HARIAN KALBAR (PONTIANAK) – Akademisi, praktisi, komunitas, masyarakat, dan pemerintah Kota Pontianak sepakat untuk mengusulkan pembentukan Kelompok Kerja Tata Kelola Gambut. Usulan ini merupakan hasil dari diskusi terfokus bertema “Tata Kelola Kawasan Gambut: Menjawab Tantangan Banjir dan Kebakaran Lahan di Kota Pontianak”, yang digelar oleh Bappeda Kota Pontianak pada Kamis, 21 November 2024.
Dekan Fakultas Kehutanan Universitas Tanjungpura, Farah Diba, mengungkapkan bahwa pengelolaan lahan gambut memerlukan kolaborasi lintas sektor, termasuk pemerintah, swasta, masyarakat, dan lembaga internasional. Pendekatan holistik berbasis ilmu pengetahuan menjadi kunci untuk memastikan keberlanjutan lahan gambut.
Farah menekankan bahwa lahan gambut memiliki peran penting dalam berbagai aspek kehidupan, mulai dari pencegahan banjir, pengelolaan air, mitigasi kebakaran lahan, hingga pengurangan emisi gas rumah kaca. Selain itu, lahan gambut juga dapat dimanfaatkan sebagai kawasan ekowisata.

- - - - -

## TUGAS YANG DIKERJAKAN:
**1)** Tuliskan kembali bagian teks bacaan di atas dari "HARIAN KALBAR (PONTIANAK)" sampai dengan "keberlanjutan lahan gambut.", termasuk kedua bagian tersebut.
**2)** Berdasarkan teks bacaan di atas, mengapa pendekatan holistik berbasis ilmu pengetahuan dianggap penting dalam pengelolaan lahan gambut? Jelaskan dalam satu sampai tiga kalimat.

## BAHAN YANG DIBERIKAN:
- - - - -

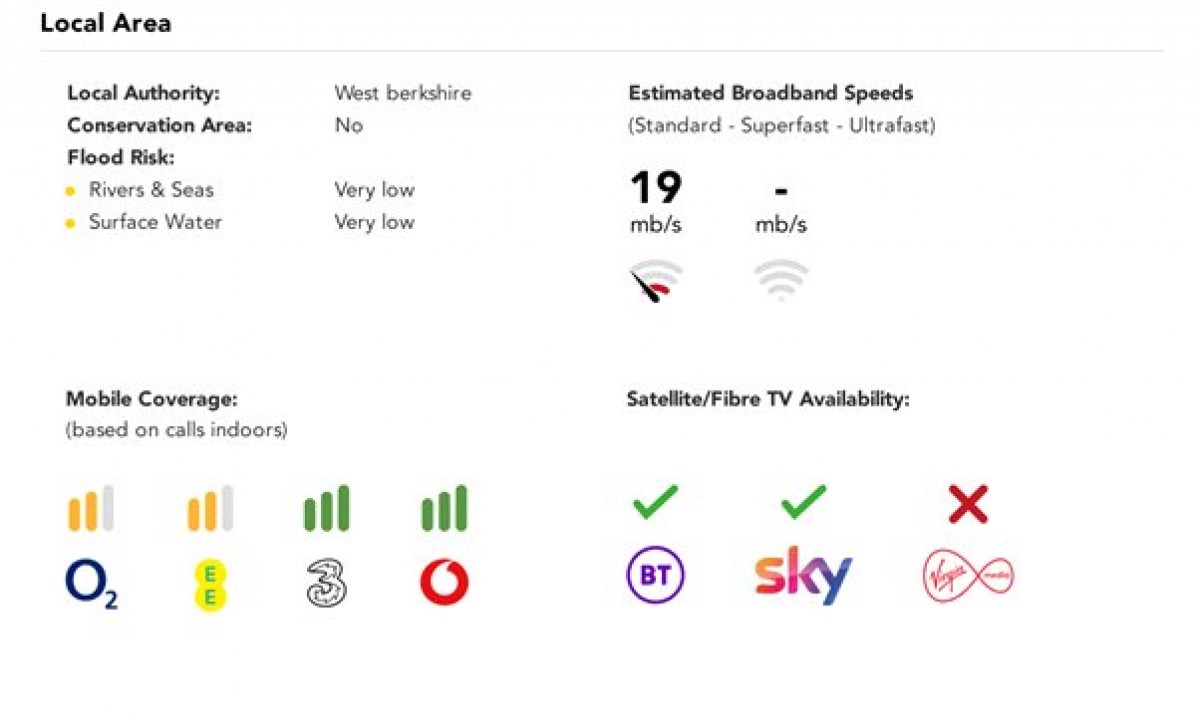Viewport: 1200px width, 727px height.
Task: Click the green check above Sky
Action: (x=804, y=502)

- - - - -

## HASIL LATIHAN:
**1)**
HARIAN KALBAR (PONTIANAK) – Akademisi, praktisi, komunitas, masyarakat, dan pemerintah Kota Pontianak sepakat untuk mengusulkan pembentukan Kelompok Kerja Tata Kelola Gambut. Usulan ini merupakan hasil dari diskusi terfokus bertema “Tata Kelola Kawasan Gambut: Menjawab Tantangan Banjir dan Kebakaran Lahan di Kota Pontianak”, yang digelar oleh Bappeda Kota Pontianak pada Kamis, 21 November 2024.
Dekan Fakultas Kehutanan Universitas Tanjungpura, Farah Diba, mengungkapkan bahwa pengelolaan lahan gambut memerlukan kolaborasi lintas sektor, termasuk pemerintah, swasta, masyarakat, dan lembaga internasional. Pendekatan holistik berbasis ilmu pengetahuan menjadi kunci untuk memastikan keberlanjutan lahan gambut.

**2)** Menurut Farah Diba, pendekatan holistik berbasis ilmu pengetahuan menjadi kunci untuk memastikan keberlanjutan lahan gambut.